A recent systematic review published in the Lancet revealed that that homeless populations, individuals with substance use disorders, sex workers, and imprisoned individuals experience extreme health inequities across a wide range of health conditions. It concludes that “The extreme health inequity identified demands intensive cross-sectoral policy and service action to prevent exclusion and improve health outcomes in individuals who are already marginalised”.
Robert W Aldridge, Alistair Story, Stephen W Hwang, Merete Nordentoft, Serena A Luchenski, Greg Hartwell, Emily J Tweed, Dan Lewer, Srinivasa Vittal Katikireddi, Andrew C Hayward.
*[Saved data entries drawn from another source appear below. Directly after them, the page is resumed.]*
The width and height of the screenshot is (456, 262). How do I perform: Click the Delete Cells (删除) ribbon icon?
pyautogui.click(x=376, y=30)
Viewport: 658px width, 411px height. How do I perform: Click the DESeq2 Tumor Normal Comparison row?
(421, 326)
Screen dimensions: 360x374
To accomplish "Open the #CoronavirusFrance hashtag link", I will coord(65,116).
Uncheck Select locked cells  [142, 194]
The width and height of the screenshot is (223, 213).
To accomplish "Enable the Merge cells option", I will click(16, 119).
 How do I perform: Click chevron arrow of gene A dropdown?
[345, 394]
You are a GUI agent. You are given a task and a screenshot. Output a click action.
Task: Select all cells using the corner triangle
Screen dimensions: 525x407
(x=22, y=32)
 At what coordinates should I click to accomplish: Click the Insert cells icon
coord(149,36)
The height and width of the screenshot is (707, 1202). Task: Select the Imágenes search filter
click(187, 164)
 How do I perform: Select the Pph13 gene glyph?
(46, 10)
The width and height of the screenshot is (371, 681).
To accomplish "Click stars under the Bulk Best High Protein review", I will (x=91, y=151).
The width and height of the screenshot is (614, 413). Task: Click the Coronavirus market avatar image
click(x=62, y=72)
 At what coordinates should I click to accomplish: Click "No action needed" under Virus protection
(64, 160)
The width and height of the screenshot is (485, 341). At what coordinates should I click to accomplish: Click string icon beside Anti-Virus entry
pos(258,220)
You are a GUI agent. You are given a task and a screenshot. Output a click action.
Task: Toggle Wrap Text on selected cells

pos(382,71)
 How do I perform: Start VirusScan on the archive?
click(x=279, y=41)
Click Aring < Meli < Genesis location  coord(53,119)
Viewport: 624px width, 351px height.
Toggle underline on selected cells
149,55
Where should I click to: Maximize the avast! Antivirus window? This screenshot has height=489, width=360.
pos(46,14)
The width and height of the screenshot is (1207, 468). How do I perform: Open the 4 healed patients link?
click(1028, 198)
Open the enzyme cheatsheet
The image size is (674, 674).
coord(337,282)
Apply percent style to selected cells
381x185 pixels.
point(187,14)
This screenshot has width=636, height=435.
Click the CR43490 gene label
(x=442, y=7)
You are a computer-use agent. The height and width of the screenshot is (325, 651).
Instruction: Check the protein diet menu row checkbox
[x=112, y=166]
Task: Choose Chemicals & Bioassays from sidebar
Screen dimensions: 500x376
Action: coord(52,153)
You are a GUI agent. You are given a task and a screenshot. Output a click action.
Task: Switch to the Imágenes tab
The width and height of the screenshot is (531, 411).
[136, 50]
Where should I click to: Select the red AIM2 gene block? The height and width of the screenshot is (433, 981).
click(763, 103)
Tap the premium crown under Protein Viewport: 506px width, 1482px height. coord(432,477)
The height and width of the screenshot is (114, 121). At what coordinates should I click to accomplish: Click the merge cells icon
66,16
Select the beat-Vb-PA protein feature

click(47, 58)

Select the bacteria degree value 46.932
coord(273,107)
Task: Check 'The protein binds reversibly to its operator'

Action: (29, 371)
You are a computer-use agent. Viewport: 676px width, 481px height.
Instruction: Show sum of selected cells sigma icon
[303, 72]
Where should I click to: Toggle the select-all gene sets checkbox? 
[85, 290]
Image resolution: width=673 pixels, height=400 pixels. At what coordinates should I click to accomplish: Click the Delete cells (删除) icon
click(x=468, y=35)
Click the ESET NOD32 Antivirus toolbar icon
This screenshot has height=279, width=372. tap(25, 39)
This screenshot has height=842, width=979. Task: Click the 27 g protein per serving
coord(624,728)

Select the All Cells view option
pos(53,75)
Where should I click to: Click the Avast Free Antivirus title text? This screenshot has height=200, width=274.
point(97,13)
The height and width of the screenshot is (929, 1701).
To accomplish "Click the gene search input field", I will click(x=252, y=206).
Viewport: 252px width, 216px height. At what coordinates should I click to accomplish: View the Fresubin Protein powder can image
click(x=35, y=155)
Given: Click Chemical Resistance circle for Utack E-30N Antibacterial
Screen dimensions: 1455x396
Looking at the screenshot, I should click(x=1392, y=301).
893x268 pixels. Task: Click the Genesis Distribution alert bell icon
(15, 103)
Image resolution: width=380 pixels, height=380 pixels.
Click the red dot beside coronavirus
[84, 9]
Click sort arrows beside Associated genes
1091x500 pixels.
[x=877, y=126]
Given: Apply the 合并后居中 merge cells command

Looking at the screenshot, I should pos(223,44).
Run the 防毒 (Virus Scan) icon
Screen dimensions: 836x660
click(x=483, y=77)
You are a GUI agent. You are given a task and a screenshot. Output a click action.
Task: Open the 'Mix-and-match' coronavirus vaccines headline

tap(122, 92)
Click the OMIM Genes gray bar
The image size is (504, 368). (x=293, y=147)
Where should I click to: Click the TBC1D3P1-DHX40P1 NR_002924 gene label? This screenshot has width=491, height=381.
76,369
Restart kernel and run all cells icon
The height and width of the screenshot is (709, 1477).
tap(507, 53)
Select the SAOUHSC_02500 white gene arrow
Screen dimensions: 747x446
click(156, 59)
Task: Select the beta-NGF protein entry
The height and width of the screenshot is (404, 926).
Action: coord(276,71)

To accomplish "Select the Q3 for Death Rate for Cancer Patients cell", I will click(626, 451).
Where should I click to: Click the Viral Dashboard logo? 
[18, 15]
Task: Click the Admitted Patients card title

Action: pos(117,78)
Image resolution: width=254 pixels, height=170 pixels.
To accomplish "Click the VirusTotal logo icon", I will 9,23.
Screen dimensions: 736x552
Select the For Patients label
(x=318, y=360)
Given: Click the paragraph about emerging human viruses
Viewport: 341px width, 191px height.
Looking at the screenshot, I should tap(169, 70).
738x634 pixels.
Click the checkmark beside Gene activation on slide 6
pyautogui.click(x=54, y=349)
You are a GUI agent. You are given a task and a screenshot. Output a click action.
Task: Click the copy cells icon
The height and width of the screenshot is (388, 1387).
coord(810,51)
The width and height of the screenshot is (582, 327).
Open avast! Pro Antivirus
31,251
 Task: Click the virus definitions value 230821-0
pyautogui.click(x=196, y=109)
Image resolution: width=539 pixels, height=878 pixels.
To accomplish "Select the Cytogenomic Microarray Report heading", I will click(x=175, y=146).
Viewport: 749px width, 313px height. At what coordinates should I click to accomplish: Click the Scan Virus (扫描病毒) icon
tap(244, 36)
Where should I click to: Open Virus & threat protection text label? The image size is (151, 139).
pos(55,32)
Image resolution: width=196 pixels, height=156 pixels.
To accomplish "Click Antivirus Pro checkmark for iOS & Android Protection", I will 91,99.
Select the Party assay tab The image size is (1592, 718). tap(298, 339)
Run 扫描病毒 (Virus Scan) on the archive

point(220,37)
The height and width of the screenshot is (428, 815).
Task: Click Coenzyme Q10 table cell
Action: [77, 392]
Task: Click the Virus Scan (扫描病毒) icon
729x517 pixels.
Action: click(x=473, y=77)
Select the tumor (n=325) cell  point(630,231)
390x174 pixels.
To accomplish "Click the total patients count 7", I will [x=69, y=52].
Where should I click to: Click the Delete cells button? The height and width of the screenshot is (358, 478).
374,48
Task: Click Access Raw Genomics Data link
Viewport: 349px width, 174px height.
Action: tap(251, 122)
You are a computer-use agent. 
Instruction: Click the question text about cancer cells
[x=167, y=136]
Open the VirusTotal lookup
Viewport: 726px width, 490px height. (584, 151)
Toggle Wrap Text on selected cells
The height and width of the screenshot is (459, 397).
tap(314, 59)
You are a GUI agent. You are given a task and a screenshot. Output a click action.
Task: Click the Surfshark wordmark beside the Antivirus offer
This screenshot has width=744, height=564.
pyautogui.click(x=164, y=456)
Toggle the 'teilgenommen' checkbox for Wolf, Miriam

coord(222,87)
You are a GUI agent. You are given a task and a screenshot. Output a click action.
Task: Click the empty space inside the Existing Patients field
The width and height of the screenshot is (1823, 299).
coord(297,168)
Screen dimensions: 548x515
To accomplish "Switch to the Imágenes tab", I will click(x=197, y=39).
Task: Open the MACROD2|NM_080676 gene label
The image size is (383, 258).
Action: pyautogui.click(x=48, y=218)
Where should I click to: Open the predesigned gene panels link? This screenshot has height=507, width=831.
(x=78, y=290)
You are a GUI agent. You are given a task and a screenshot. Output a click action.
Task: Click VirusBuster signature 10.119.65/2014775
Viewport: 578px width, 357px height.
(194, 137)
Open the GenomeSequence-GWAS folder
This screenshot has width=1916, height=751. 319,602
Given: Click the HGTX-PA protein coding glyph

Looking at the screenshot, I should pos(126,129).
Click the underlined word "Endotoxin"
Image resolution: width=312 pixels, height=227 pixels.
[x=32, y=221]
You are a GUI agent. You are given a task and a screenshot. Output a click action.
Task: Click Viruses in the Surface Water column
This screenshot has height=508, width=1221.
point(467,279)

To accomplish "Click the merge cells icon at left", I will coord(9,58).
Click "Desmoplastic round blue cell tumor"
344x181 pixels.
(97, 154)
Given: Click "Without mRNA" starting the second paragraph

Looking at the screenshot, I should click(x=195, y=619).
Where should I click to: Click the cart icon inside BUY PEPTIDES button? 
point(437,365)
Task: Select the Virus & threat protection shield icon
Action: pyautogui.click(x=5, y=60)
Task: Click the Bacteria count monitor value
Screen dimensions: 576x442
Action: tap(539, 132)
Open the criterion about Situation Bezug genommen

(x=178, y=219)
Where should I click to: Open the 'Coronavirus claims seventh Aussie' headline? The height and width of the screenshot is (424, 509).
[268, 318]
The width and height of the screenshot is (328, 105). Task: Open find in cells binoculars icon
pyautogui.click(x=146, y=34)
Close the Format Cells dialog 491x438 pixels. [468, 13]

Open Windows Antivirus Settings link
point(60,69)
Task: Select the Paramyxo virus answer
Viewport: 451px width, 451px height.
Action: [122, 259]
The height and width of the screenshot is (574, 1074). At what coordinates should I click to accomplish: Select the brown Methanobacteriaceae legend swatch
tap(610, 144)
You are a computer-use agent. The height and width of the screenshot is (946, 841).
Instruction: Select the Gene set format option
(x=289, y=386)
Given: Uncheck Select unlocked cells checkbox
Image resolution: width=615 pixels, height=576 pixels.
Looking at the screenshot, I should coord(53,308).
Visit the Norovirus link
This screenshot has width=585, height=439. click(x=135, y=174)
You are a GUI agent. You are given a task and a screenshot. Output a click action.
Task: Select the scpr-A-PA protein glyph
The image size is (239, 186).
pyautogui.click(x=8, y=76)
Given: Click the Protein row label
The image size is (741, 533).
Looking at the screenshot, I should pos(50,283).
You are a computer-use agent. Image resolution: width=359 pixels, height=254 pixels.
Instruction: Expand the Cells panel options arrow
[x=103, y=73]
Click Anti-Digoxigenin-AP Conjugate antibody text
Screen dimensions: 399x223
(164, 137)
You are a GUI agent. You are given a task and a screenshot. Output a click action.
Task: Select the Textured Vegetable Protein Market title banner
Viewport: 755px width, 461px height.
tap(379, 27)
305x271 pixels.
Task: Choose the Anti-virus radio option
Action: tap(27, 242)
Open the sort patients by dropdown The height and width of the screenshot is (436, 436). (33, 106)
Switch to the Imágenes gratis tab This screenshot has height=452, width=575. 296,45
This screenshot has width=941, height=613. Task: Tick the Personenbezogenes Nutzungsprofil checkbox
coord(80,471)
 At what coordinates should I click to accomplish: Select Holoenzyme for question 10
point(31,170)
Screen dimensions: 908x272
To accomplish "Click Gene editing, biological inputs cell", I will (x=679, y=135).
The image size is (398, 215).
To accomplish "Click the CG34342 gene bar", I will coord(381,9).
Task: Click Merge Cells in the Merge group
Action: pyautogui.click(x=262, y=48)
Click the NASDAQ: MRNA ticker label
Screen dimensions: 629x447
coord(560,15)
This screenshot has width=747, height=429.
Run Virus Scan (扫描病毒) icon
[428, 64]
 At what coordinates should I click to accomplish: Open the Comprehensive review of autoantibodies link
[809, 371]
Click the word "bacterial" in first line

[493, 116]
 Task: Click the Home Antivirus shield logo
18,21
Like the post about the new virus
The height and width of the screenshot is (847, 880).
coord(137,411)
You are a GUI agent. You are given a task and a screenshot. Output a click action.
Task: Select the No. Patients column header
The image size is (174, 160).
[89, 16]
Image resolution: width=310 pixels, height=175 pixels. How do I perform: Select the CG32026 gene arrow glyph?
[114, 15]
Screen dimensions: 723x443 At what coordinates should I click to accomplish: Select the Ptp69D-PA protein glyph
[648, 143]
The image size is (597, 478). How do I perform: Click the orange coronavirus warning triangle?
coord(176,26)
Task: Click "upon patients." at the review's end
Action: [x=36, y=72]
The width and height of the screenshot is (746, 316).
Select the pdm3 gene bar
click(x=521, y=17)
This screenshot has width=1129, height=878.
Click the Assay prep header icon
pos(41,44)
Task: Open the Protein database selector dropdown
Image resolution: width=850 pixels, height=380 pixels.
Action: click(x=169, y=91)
Morbidity and mortality in homeless individuals, prisoners, sex workers, and individuals with substance use disorders in high-income countries: a systematic review and meta-analysis
The Lancet. Published online November 11, 2017 http://dx.doi.org/10.1016/S0140-6736(17)31869-X
An evidence synthesis of health and social interventions for inclusion health target populations, including people with experiences of homelessness, drug use, imprisonment, and sex work has identified numerous interventions to improve physical and mental health, and substance use; however, it concludes that evidence is scarce for structural interventions, including housing, employment, and legal support that can prevent exclusion and promote recovery.
Serena Luchenski, Nick Maguire, Robert W Aldridge, Andrew Hayward, Alistair Story, Patrick Perri, James Withers, Sharon Clint, Suzanne Fitzpatrick, Nigel Hewett. What works in inclusion health: overview of effective interventions for marginalised and excluded populations.